[Material supplied Boundary: Start]

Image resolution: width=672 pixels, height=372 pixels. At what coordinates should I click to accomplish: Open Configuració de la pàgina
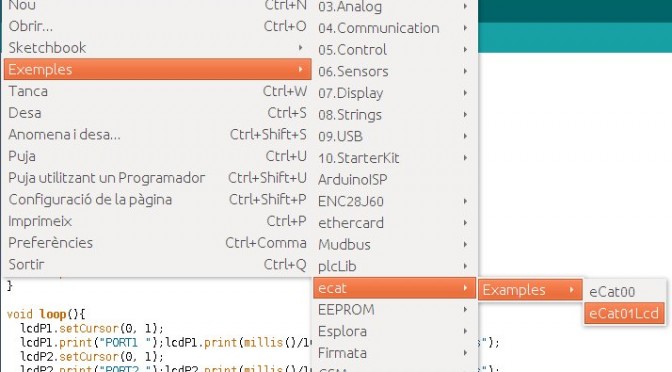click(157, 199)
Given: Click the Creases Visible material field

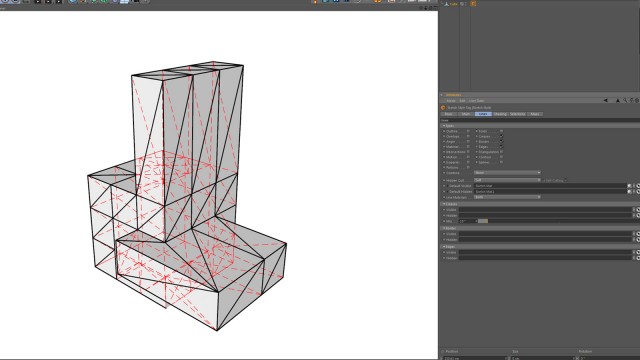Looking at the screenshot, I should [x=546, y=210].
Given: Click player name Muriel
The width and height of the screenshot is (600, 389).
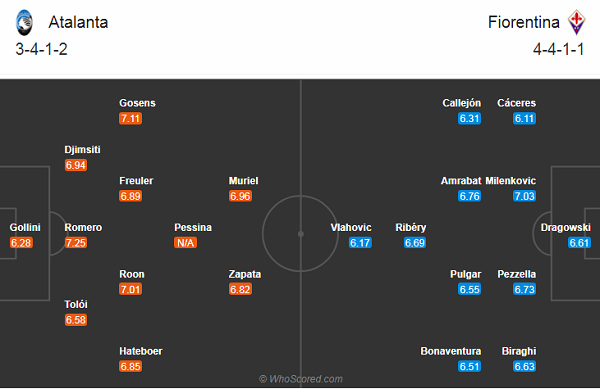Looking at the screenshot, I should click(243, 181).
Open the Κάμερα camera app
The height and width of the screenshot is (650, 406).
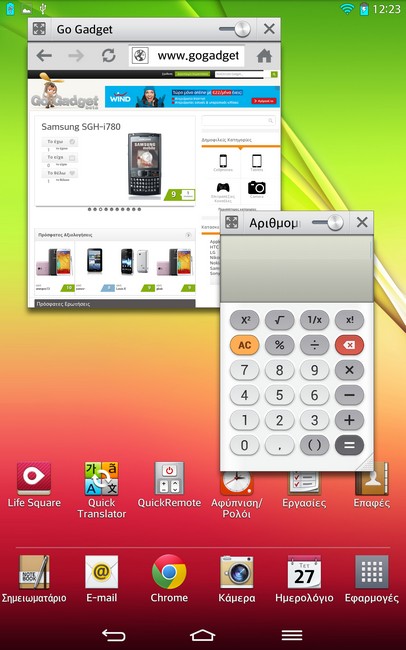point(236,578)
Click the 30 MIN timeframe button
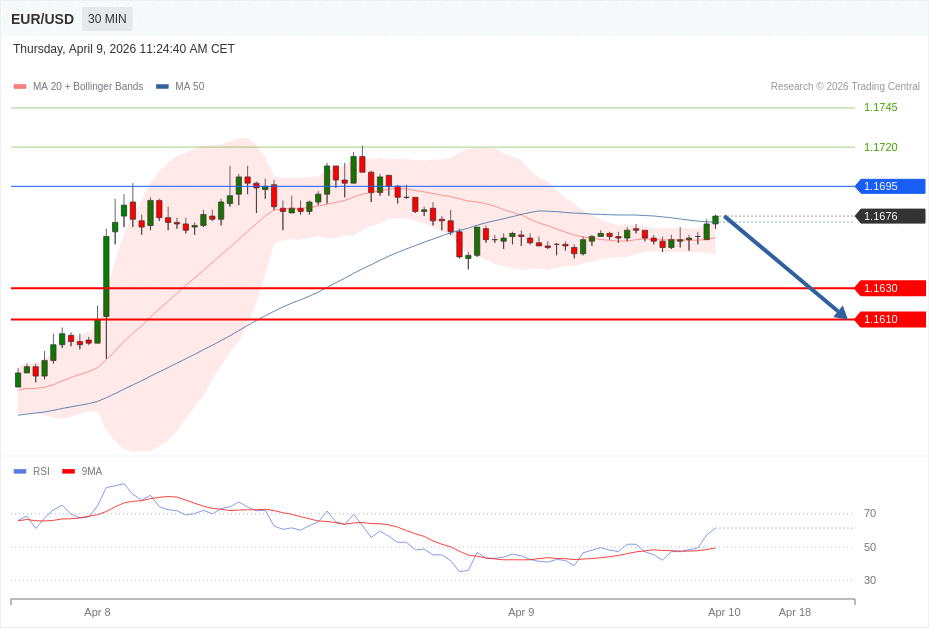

[Material supplied Boundary: End]

Instructions for the task: Skip the pictures and retype exactly the lines from the one that contains "Open the Κάμερα camera app" to the last line of the records.

Solution:
Open the Κάμερα camera app
The height and width of the screenshot is (650, 406).
point(236,578)
Click the 30 MIN timeframe button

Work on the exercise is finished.